YOUR OBJECTIVE :: Copy, word for word, the opening line of the data and each line after it until the line that contains "You are a GUI", which is included. Leave the pictures out.

(Recorded data)
-- Opening Marker --
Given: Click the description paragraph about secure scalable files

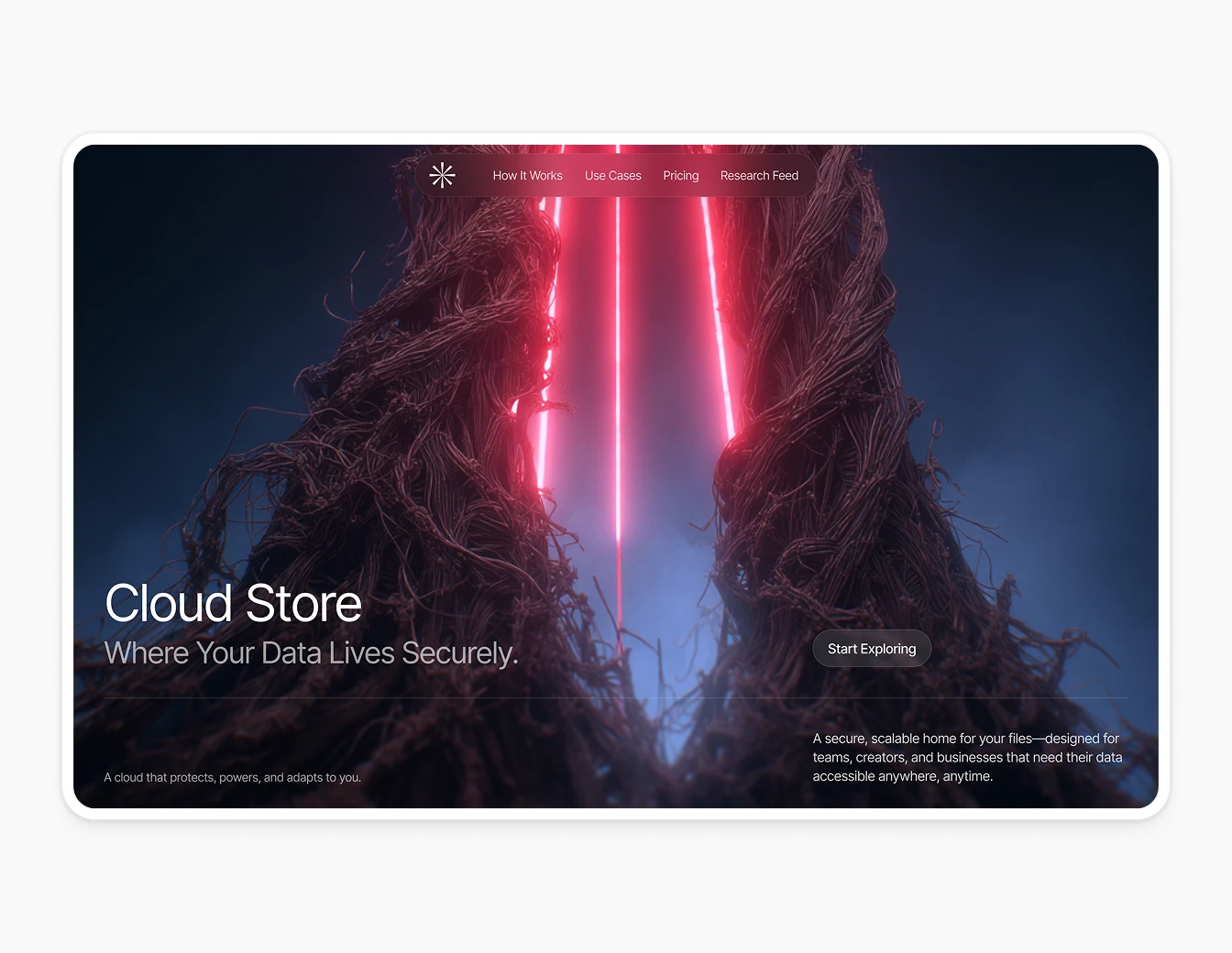Looking at the screenshot, I should pyautogui.click(x=967, y=757).
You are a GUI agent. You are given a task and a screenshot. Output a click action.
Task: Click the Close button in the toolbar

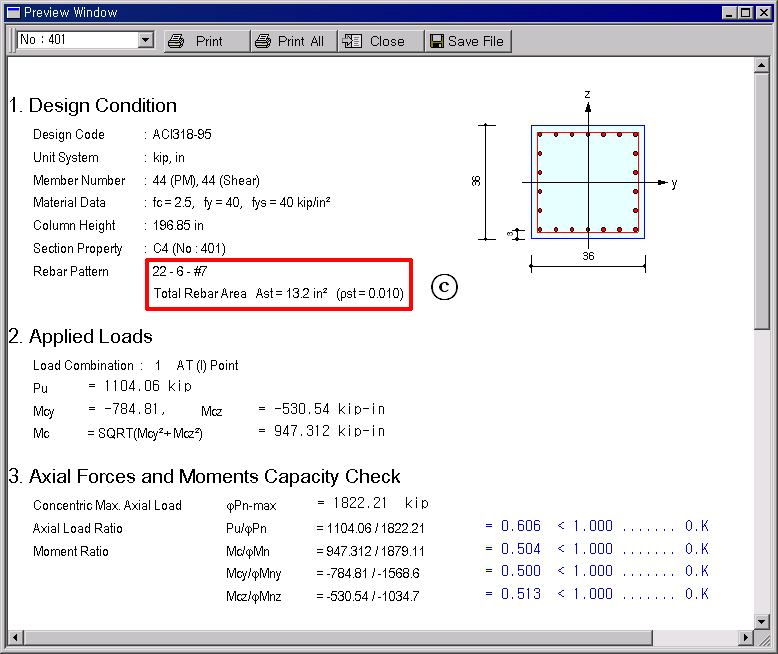click(x=374, y=41)
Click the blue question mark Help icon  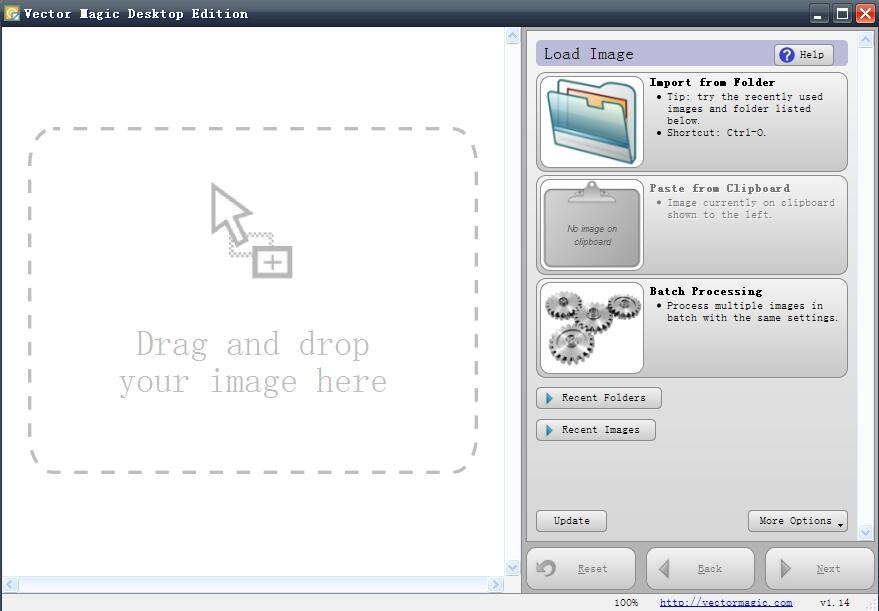(x=787, y=54)
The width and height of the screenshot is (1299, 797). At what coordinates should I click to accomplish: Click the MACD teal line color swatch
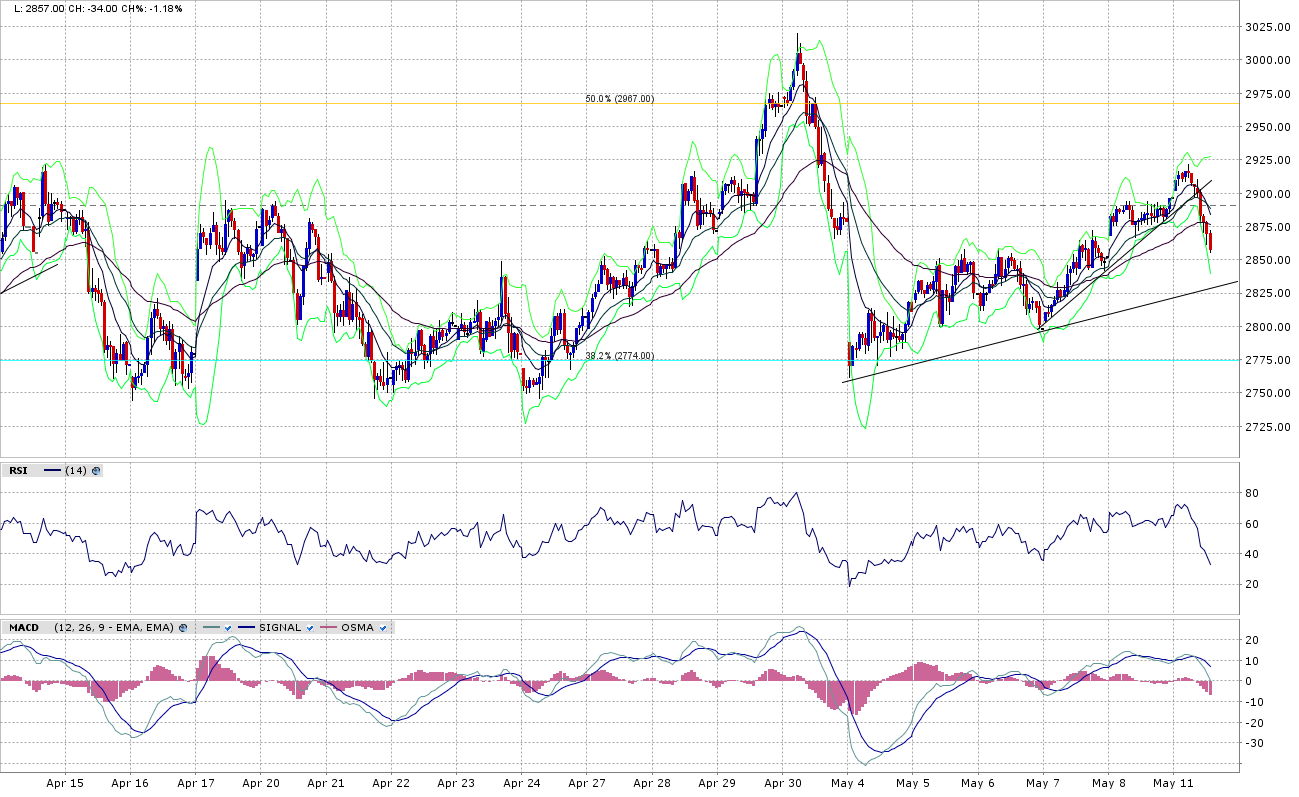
-- Closing Marker --
TASK OUTPUT ::
Given: Click the description paragraph about secure scalable files

Looking at the screenshot, I should pyautogui.click(x=967, y=757).
You are a GUI agent. You are given a task and a screenshot. Output a click action.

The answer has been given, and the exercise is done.